• _CHALLENGE A_:
In the walleye lure passage, swap "crankbaits" for "spoons" in the part starting with "Do you use crankbaits, soft" and going on through "with anything else.".
• _CHALLENGE B_:
According to the walleye lure passage, why do anglers offer so many different viewpoints on the best lures? Answer in one to three sentences.
• _CHALLENGE C_:
Continue the passage on walleye fishing lures from its last sentence.

• _DOCUMENT SEGMENT_:
──────────

Whenever Walleye anglers bring up a subject on the controversial subject of fishing for them, one of the most common things mentioned is the disagreement about what the best Walleye fishing lures are.
Since they are toothy, bloodthirsty, and aggressive predators, you have so many different anglers telling you different viewpoints on the subject. This leads to more questions than it does answers.
Do you use crankbaits, soft plastics, jerkbaits, spinners, or something else? Unfortunately for everybody, one will tell you one thing and someone else will tell you another thing. Everybody has a right to stick to their favorite baits and never even give a try with anything else.
That is certainly fine however, anybody that regularly fishes understands that they may be limiting their own success by refusing to try a new lure. The best of the best things to throw is not technically defined in any game and fish magazine or tackle store catalog.
Because of this, the definition is usually defined when it has met certain criteria. For instance, the best Walleye baits are generally hard-bodied as well as minnow-shaped, although many will also hit leeches, nightcrawlers, and similar soft plastics.

──────────

• _RECORD LIST_:
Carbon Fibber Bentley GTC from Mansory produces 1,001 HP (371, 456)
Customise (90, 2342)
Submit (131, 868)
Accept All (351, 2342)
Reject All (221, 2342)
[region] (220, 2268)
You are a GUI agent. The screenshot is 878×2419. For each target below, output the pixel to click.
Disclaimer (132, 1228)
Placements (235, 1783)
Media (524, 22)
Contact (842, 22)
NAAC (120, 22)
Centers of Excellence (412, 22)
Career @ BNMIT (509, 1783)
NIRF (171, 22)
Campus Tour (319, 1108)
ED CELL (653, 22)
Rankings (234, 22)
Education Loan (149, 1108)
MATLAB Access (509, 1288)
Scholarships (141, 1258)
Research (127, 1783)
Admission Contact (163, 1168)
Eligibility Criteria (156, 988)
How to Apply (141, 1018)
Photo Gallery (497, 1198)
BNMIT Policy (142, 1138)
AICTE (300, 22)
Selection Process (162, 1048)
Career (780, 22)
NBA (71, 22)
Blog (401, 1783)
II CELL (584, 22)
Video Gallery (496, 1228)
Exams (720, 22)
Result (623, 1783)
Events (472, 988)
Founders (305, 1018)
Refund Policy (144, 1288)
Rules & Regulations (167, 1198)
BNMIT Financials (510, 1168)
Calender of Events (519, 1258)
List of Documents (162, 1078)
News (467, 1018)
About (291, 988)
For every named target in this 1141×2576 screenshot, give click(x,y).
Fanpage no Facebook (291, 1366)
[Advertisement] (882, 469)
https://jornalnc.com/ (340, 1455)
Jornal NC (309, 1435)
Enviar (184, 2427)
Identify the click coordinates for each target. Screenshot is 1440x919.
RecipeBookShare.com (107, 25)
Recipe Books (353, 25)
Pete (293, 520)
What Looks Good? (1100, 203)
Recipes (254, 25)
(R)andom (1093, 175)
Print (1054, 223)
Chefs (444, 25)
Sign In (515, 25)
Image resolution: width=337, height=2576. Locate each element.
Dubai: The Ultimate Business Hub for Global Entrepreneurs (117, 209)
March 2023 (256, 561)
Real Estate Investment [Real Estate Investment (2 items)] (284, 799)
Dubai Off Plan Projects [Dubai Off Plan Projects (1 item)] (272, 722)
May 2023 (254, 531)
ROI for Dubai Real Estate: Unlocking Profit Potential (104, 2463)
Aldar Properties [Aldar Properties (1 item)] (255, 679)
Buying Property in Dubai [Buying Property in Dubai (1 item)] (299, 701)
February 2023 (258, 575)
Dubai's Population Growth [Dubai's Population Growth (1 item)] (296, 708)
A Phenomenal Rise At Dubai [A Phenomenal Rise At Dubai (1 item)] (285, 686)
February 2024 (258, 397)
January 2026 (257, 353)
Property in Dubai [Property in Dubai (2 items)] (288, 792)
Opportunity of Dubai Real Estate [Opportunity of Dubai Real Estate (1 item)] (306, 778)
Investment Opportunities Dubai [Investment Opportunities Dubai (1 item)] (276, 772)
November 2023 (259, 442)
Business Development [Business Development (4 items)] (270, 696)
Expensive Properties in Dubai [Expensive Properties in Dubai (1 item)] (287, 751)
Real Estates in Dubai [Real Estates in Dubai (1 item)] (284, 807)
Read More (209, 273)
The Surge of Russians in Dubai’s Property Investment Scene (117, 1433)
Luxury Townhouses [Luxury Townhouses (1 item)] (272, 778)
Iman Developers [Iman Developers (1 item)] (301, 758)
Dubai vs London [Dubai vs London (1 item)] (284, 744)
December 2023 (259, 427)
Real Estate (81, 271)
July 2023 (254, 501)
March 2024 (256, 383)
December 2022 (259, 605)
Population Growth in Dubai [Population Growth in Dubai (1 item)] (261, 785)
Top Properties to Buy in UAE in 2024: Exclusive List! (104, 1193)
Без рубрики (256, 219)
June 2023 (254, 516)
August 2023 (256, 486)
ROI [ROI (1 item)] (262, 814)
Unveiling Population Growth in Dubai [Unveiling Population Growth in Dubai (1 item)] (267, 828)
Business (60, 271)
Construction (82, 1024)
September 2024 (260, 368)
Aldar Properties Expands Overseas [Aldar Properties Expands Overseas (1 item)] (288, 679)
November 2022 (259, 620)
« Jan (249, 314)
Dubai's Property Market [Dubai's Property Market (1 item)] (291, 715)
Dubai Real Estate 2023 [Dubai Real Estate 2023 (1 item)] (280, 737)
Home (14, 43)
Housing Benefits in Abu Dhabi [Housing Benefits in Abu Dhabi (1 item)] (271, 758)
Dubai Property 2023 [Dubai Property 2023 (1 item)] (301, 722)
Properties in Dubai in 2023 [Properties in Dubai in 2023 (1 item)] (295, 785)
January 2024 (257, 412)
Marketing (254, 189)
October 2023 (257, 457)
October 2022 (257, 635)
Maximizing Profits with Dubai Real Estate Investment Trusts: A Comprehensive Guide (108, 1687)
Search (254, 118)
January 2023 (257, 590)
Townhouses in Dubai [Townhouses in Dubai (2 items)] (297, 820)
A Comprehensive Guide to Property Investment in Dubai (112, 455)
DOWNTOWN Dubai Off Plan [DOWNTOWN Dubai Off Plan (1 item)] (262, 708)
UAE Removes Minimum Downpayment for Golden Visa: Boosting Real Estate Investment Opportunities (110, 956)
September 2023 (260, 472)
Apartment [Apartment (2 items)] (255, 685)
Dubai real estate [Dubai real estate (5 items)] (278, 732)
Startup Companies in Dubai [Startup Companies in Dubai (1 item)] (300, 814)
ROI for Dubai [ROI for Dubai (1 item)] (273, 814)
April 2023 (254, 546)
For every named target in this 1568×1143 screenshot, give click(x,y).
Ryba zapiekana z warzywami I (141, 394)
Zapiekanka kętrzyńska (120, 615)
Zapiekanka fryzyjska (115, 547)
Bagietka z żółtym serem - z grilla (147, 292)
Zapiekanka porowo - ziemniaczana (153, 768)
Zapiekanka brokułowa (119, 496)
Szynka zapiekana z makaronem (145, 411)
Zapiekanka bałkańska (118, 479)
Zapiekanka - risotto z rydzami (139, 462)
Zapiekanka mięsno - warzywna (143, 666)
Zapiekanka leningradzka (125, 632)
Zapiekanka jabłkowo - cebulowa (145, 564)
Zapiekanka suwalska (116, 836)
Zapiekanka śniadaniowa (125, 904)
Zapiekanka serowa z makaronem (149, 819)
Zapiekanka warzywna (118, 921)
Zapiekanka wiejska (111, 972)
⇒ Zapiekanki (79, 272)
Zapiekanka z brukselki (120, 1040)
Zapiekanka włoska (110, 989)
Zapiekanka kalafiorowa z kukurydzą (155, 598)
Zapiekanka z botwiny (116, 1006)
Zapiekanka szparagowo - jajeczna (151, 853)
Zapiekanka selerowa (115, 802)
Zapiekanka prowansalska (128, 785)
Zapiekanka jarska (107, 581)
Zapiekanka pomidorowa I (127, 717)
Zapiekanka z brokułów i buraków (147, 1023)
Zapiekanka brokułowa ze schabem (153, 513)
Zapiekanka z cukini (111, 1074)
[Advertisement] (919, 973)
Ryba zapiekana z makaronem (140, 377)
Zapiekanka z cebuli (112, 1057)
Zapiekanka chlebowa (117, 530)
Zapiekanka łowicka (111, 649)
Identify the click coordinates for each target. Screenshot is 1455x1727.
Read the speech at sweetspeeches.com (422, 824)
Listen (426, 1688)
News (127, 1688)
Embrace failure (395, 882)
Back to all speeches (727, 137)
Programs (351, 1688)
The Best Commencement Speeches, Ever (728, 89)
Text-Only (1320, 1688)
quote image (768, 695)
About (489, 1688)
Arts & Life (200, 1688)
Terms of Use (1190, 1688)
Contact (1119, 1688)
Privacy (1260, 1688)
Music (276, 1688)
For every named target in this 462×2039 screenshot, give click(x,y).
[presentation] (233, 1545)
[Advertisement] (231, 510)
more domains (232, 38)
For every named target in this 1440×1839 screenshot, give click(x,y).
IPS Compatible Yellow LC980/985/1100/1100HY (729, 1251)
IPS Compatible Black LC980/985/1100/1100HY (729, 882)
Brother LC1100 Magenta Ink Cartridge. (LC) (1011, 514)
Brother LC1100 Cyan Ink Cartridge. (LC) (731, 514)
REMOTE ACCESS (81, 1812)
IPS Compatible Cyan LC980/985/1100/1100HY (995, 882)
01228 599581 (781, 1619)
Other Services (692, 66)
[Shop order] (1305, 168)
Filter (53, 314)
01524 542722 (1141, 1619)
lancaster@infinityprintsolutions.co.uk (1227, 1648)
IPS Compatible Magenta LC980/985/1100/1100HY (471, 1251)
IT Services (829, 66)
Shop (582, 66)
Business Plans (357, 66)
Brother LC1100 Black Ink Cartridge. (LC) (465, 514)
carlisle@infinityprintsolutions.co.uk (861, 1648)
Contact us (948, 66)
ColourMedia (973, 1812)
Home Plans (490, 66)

──────────

• _EXERCISE OUTPUT A_:
Do you use spoons, soft plastics, jerkbaits, spinners, or something else? Unfortunately for everybody, one will tell you one thing and someone else will tell you another thing. Everybody has a right to stick to their favorite baits and never even give a try with anything else.

• _EXERCISE OUTPUT B_:
The passage says it is because walleye are toothy, bloodthirsty, and aggressive predators. That leads many anglers to hold different views on which lures work best.

• _EXERCISE OUTPUT C_:
To better help you out when choosing a lure, we have created a list of what we believe to be some of the very best at it. All of the lures on this list have been carefully studied with time on the water and with consistency, have provided versatility and effectiveness in all bodies of water we have tried.
How To Choose The Right Walleye Lure
There are a few reasons why you would try some baits over others. Knowing exactly what makes the Walleye tick is the key to maxing out on your limit or not getting a single nibble all day. They are especially unique because they have so many different things going for them. For instance, they are aggressive in much the same way as Largemouth Bass.
This means they will chase a variety of different things. They have a long slender body that is shaped like a torpedo and is built for speed. They also have a mouth of teeth that they rip prey apart with, similar to Pike or Muskellunge. Their vision is also pretty good for a fish. Related to the Yellow Perch, you need to understand that they love to inhabit deep water if available.
If you can properly understand what to throw and understand the reasons behind it, you can very easily train yourself to become a master of catching the species. Nothing is set in stone and everything fails at one point or another. It is not an exact science, but there are some things you should keep in mind before you even think about going to catch some on a rod and reel.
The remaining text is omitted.